EXERCISE INPUTS section start

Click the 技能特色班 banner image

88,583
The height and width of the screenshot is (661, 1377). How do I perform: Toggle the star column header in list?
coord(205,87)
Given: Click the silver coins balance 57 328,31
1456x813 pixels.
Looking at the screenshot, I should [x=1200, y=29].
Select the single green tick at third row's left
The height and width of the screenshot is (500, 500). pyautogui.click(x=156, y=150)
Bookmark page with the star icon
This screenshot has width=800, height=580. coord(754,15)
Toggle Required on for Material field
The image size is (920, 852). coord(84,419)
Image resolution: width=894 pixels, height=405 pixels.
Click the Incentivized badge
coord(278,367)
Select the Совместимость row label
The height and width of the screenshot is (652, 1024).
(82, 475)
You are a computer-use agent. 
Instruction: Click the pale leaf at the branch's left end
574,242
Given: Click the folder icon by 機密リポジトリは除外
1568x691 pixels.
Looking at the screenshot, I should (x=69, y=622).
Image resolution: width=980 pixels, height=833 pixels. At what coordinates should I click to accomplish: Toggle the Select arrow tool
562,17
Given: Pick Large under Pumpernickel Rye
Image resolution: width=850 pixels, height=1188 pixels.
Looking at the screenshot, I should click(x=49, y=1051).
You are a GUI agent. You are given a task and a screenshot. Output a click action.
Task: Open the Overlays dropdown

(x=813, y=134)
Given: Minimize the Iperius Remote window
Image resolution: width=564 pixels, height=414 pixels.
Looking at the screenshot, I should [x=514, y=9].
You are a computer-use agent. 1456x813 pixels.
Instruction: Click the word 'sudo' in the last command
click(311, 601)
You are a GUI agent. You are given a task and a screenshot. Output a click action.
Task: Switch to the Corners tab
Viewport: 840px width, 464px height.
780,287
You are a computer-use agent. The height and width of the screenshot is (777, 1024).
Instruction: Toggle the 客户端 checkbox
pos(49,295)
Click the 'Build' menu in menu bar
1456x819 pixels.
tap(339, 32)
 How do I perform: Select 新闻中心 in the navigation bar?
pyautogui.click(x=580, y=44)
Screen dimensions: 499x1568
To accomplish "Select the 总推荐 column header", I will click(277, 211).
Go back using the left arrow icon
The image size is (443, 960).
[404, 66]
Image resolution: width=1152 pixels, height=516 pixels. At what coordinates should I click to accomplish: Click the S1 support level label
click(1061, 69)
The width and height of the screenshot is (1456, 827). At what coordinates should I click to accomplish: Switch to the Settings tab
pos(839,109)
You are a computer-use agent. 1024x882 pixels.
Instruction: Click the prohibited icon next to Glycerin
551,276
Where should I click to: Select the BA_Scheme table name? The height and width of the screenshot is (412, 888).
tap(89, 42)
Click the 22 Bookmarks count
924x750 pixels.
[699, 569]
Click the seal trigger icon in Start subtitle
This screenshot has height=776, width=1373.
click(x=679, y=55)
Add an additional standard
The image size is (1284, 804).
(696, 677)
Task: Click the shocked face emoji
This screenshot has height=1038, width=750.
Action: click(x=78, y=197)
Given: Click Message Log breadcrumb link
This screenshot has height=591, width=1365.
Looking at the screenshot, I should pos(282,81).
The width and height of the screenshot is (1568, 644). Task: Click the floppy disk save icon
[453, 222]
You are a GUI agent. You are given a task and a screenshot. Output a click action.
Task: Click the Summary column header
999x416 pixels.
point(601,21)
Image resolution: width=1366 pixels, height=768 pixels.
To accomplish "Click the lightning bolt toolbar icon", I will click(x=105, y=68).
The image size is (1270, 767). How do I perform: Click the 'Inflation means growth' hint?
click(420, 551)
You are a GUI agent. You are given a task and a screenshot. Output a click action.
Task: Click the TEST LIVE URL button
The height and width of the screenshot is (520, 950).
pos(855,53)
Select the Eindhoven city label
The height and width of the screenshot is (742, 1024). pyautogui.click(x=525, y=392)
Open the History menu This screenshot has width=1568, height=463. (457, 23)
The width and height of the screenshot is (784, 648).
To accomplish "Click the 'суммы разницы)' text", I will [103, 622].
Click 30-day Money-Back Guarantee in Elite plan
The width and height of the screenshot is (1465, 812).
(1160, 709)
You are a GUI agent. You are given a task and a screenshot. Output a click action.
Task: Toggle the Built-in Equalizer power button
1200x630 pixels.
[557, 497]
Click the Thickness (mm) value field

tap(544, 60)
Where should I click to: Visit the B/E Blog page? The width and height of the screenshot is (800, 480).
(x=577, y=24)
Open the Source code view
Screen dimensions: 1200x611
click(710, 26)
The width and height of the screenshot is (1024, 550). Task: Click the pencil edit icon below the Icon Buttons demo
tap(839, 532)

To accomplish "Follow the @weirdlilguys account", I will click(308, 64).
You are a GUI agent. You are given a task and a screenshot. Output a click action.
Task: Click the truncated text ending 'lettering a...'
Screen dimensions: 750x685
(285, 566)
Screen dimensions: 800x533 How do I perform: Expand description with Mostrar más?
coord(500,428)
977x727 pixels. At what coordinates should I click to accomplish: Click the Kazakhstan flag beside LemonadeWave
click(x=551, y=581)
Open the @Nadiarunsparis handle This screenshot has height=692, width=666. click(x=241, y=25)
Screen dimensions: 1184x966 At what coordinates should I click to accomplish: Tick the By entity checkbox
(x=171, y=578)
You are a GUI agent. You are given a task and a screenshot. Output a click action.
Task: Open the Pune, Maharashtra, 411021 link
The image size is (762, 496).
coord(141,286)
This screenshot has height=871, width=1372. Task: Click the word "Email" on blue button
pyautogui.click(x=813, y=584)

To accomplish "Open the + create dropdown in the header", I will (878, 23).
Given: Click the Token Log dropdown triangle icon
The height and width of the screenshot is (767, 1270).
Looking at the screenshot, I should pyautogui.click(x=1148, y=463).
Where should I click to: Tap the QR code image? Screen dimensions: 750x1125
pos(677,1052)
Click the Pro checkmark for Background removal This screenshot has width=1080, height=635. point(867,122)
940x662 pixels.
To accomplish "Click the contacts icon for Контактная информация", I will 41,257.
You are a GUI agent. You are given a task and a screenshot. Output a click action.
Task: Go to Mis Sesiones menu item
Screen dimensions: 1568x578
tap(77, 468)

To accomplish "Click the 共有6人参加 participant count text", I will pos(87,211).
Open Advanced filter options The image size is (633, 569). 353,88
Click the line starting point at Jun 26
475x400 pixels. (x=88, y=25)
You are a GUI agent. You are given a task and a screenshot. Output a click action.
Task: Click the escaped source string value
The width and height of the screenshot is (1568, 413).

EXERCISE INPUTS section end

**TASK PROMPT**
Collect every line above that contains the word "computer".

**YOUR SOLUTION**
You are a computer-use agent. 
You are a computer-use agent. 1456x813 pixels.
You are a computer-use agent. The height and width of the screenshot is (777, 1024).
You are a computer-use agent. 1024x882 pixels.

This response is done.